Golden maintained the quiet mien with which she’d been responding to him. He finally dared a glance in her direction. Her eyes were focused out over the water, but he could tell she was trying to envision him as the arrogant young rooster he once was. He acted on the yearning to stop, grasp both her hands in his, and pull that faraway amber stare back to him.
“I had no idea, sweeting, of what Carlos was doing with our secret.”
“I know.”
He let out a steady breath of relief before tugging her along the sand again. “From the beginning, I’d always sensed something from Carlos,” he confessed. “Jealousy. Maybe resentment. Mostly just anger, even on the day we first met. But I never thought, in my wildest imagination—” The shock and hurt crashed through him as if it were the first time he was experiencing them again. “Until that night—ah, that wonderful night when we first made love, hellion, and you shared with me about your parents, and about the flag you saw as they were destroyed with your ship. My flag, I re
alized. The flag of the “fake” pirate I’d created.

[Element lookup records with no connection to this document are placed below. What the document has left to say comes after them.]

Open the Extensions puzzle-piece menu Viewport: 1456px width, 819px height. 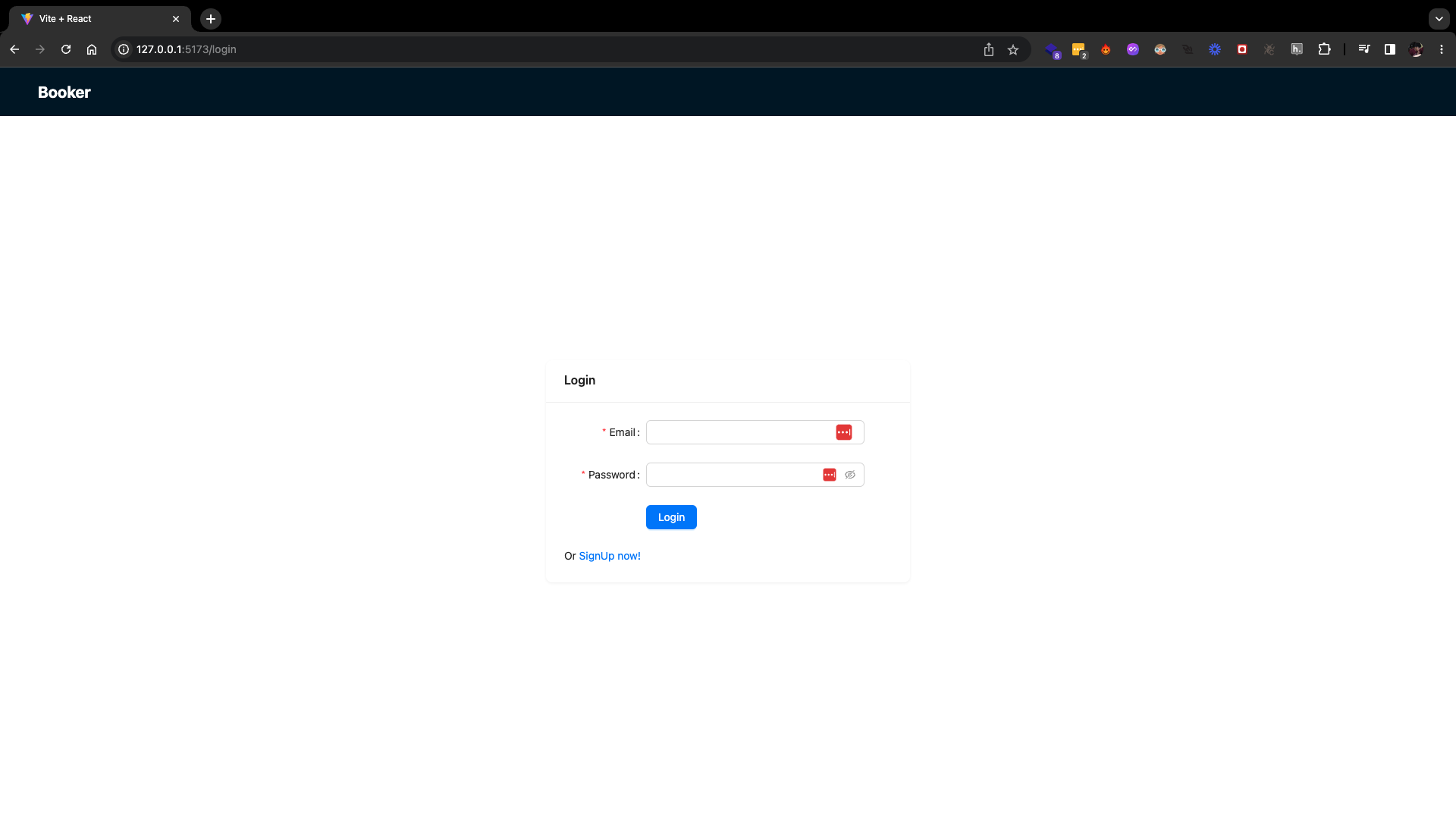click(1324, 49)
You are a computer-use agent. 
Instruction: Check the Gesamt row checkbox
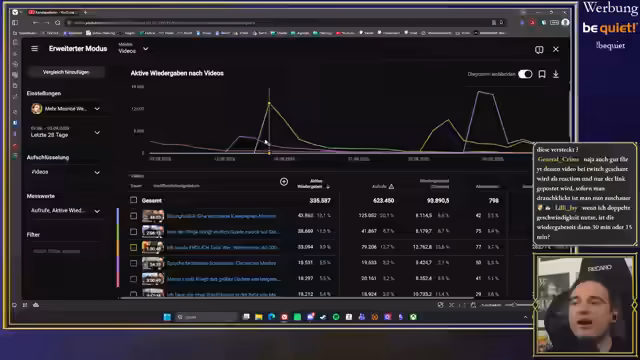tap(133, 200)
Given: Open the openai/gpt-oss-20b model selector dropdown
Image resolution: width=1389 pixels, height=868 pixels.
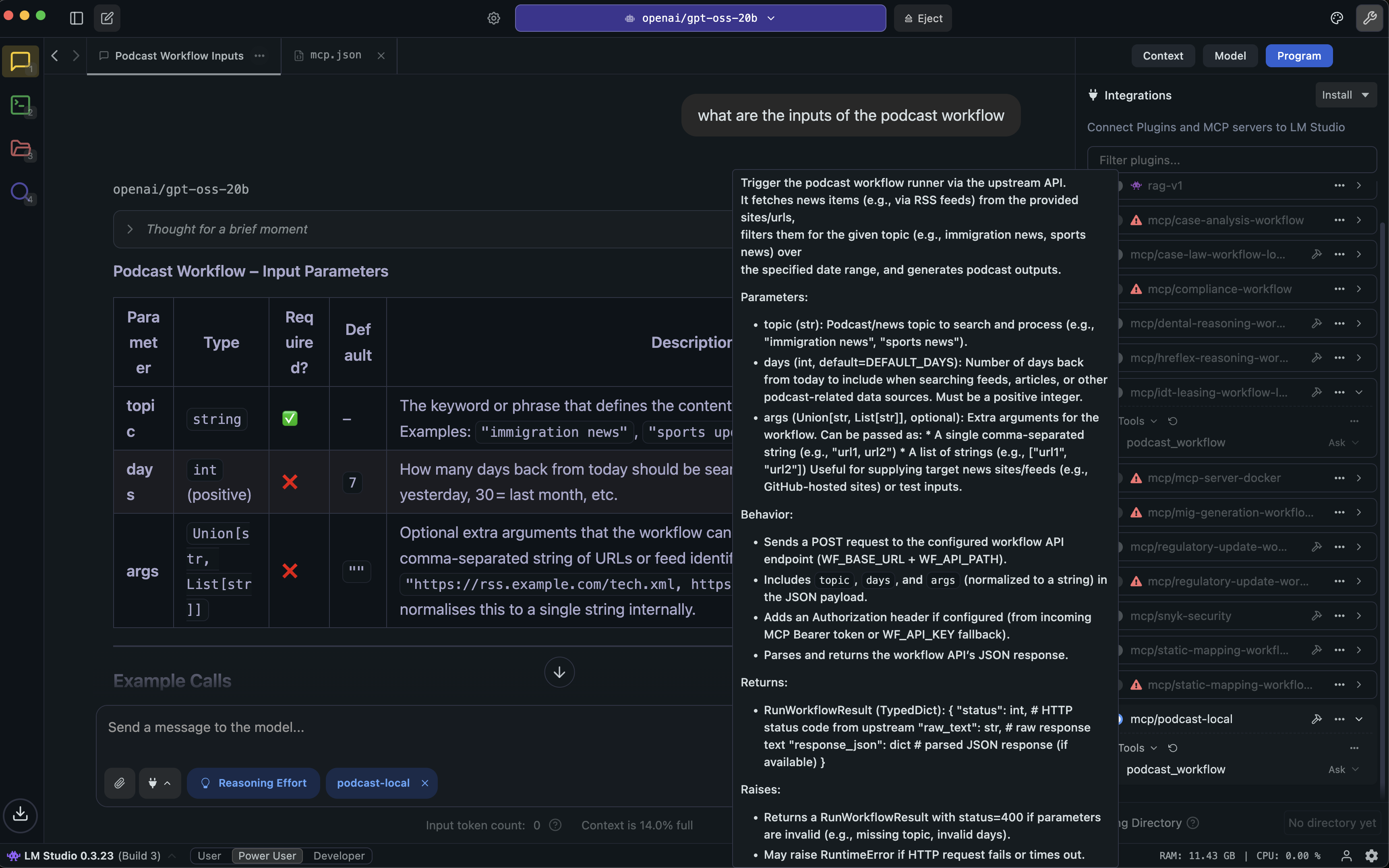Looking at the screenshot, I should point(700,19).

“Christ.” He stopped, clenching his fists at his sides. “I couldn’t believe it. The stories Dink and I had laughed off as tavern gossip over the years weren’t stories at all. They were real events, carried out by some real bastard. Bloody saints. What had I done?”
Only Golden’s fingers, biting into his arms as she circled in front of him, brought his head up. Her eyes flashed gold shards at him. “You’re guilty of nothing but answering the call of your king when he needed your help, and honoring your country and all your countrymen.” She slid her hand beneath his shirt collar to stroke his neck. “That means me, too, you silly oaf.”
Her smile permeated Mast’s senses until he found his lips tilting, too. He shook his head in amazement. “You take my breath away. You take it away until it hurts. And that’s why,” he continued on a hard grunt, “I decided it was time for the Moonstormer to die at last.”
Her hands stilled over his nape. Her head cocked in the curious, kittenish frown that made his heart leap and his cock pulse. “Because of me? I don’t understand.”
He flashed an incredulous frown. “Golden, you beautiful creature of my heart, do you want to know something? In the beginning, in those first stormy days we were together on the Athena, you terrified me. Aye, woman, you did—and how I hated you for it. How I damned you for daring me to feel again. How I vowed you’d never fucking succeed.
“But for some goddamn reason, you never gave up on me. You didn’t stop until every last block of me came crumbling down, and I could do nothing but concede defeat—and my love for you.” He dropped his eyes and turned toward the water. “I just didn’t realize it until we discovered you missing in New Providence.” He bit out a dark laugh. “That was when I realized that terror and I weren’t even remote acquaintances yet. That fear stunned me, Golden. It drove me to my knees in prayer. The thought of losing you—” He swung around again, as if just invoking the nightmare of a possibility might make it come true. “I never, ever want to feel that rot again.”